En 2017, les institutions de microfinance haïtiennes ont affiché un actif de 23 milliards de gourdes, selon les résultats du recensement (IMF) présentés ce mardi 10 avril 2018, au deuxième jour du huitième sommet international par la Société d’information sociale et économique (SIKSE). Les mêmes résultats montrent que 67 institutions interviennent dans le secteur. En effet, ce recensement qui a reçu le support de l’Agence américaine pour le développement international et du DAI indique que 61 % de ces institutions appartiennent à la Fédération des caisses populaires « Le Levier ».

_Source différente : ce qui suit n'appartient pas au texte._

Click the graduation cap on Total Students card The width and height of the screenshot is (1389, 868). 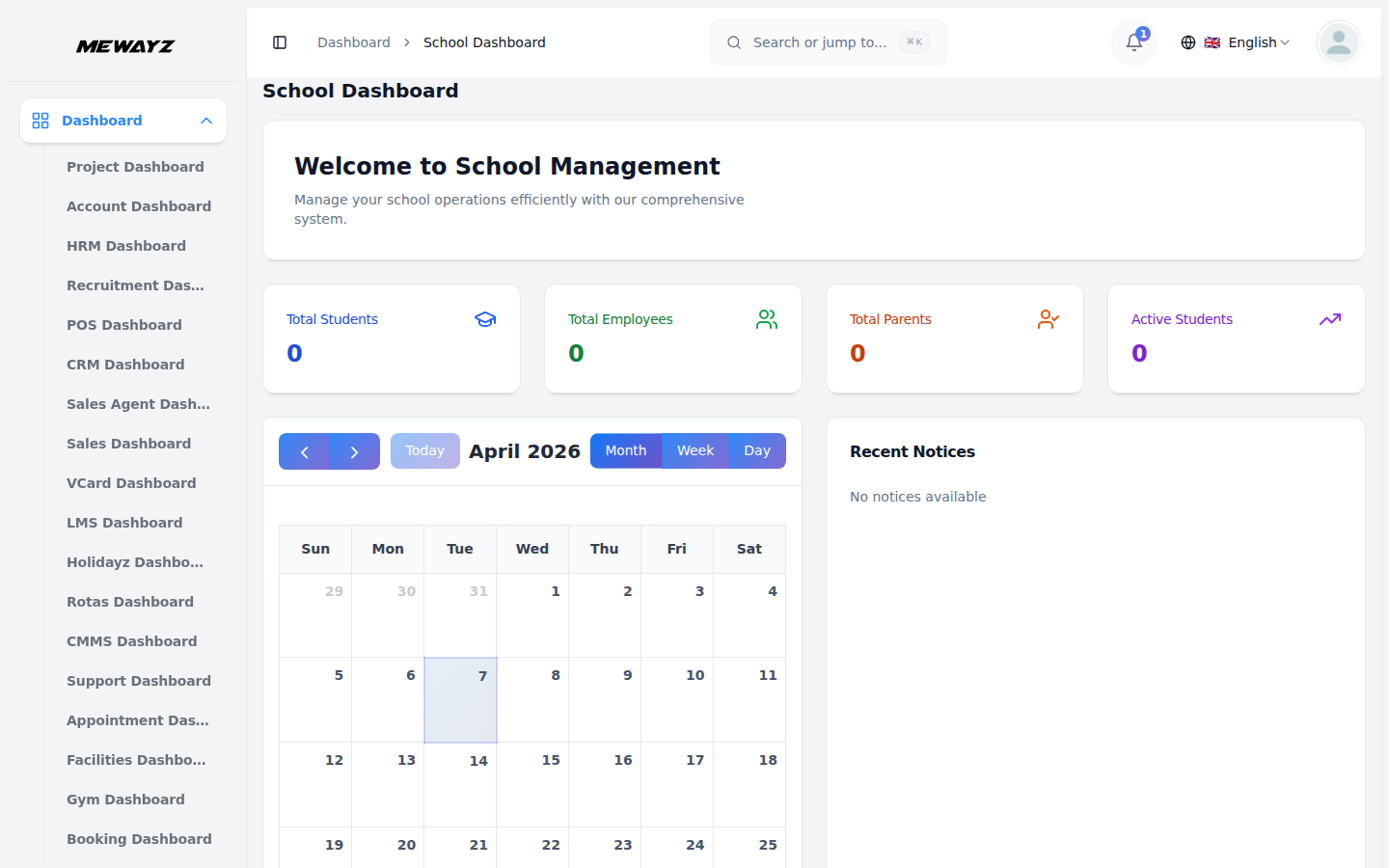pos(485,319)
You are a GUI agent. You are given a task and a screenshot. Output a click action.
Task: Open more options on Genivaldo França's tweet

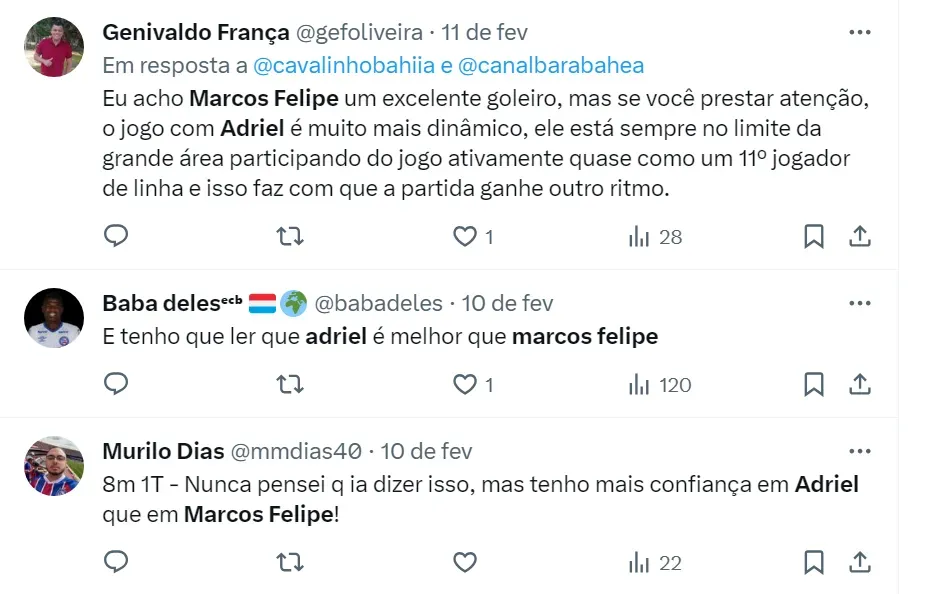pyautogui.click(x=859, y=33)
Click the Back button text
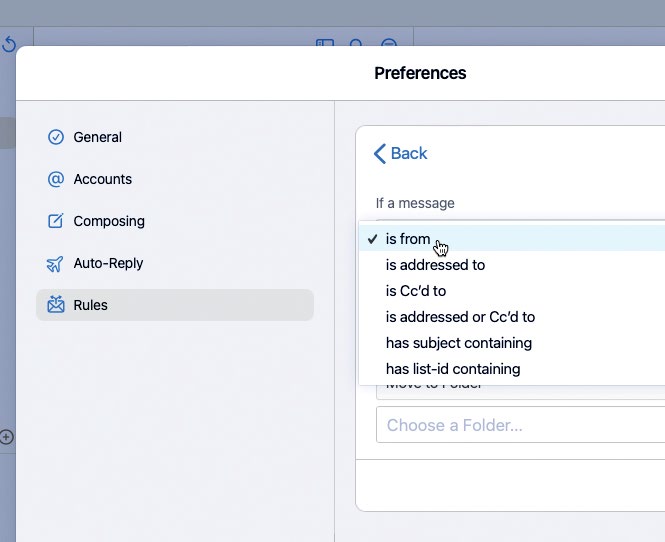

Environ 10% des institutions sont membres de l’Association nationale des institutions de microcrédit (ANIMH), 21% font partie de l’Association nationale des caisses populaires d’Haïti (Anacaph) et 8% du Konsèy Nasyonal Finansman Popilè (KNFP). Selon Djemsy Fils-Aimé de la BID, 55 d’entre elles sont régulièrement supervisées par la banque centrale. Ce sont des coopératives d’épargne et de crédit. 12 ne sont pas supervisées. Ces dernières sont membres de l’ANIMH ou du KNFP.

Quant à la répartition géographique des bureaux des IMF, 42 % sont représentées dans des zones urbaines, hormis Port-au-Prince, 37% dans les zones rurales, et 20 % à Port-au-Prince. L’actif des IMF a été multiplié par 6 pendant les 10 dernières années. Le réseau de l’ANIMH comprend la plus grande partie de l’actif total des IMF, soit 60%.

« Le secteur des IMF est en pleine évolution », explique Nelson Sylvestre, professeur à l’Université d’Etat d’Haïti (UEH) et statisticien, qui a travaillé sur le recensement dont le rapport final reste encore à publier. « Le pays entier est concerné par les activités de la microfinance. Le secteur de la microfinance a une très bonne couverture du territoire », a fait savoir M. Sylvestre, qui ajoute que les concernés ont bien profité de la santé des IMF.

Les supports reçus par le secteur de la microfinance en Haïti ont été signalés par le professeur Nelson Sylvestre, à savoir: ceux de la Banque interaméricaine de développement (BID), la coopération canadienne, l'Agence française de développement (AFD). Il a songé aussi à souligner la grande difficulté de collecter les données sur le terrain. Il met en avant la performance des IMF, notamment l’augmentation des actifs, le nombre d’emprunteurs et le volume d’épargne dans le secteur.